Should my minifilter callbacks be called when I/O is issued in the context
of the system process?

I will be more specific: if a system thread calls DriverEntry routine of
some other driver (on behalf of a usermode app which is willing to load this
driver), I see the image_name.sys of this driver being mapped to the system
process address space (within my LoadImagNotifyRoutine), but my callbacks
(PreRead, PreWrite etc) are not being called during the
FltpPerformPreCallbacks() by the filter manager.

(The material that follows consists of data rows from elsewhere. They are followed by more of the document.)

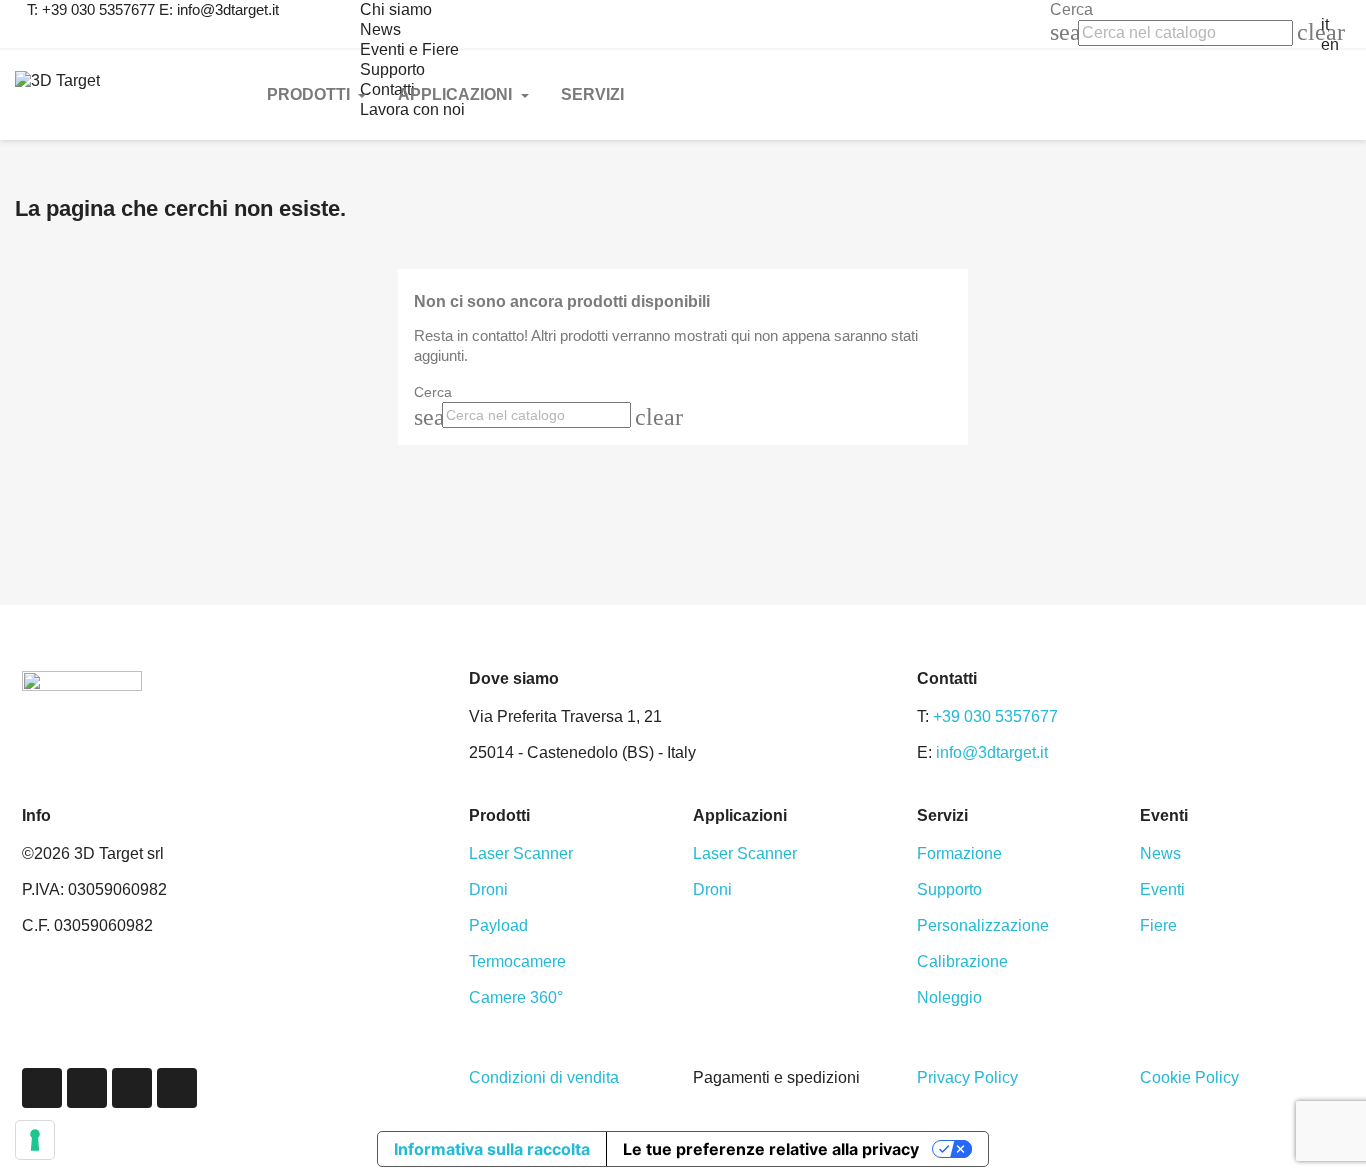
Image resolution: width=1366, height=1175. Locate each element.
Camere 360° (516, 997)
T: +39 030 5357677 (91, 9)
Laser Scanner (521, 853)
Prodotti (310, 94)
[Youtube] (177, 1088)
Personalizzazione (983, 925)
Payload (498, 925)
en (1330, 44)
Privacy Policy (967, 1077)
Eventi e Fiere (409, 49)
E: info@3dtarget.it (219, 9)
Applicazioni (457, 94)
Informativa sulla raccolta (492, 1149)
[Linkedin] (132, 1088)
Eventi (1162, 889)
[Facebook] (42, 1088)
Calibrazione (962, 961)
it (1325, 24)
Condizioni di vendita (544, 1077)
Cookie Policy (1189, 1077)
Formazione (959, 853)
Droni (488, 889)
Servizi (592, 94)
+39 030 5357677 (995, 716)
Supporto (949, 889)
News (380, 29)
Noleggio (949, 997)
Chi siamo (396, 9)
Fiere (1158, 925)
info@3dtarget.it (992, 752)
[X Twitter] (87, 1088)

Is this normal or am I missing something?

Is there some kind of protection mechanism which disallows lame driver
writers (like myself) to tamper with system I/O which is crucial to OS
stability?

Regards,

Dmitry

OSR_Community_User · January 22, 2009, 6:40am

> Is there some kind of protection mechanism which disallows lame driver

writers (like myself) to tamper with system I/O which is crucial to OS
stability?

I do not think any Windows software has such mechanisms.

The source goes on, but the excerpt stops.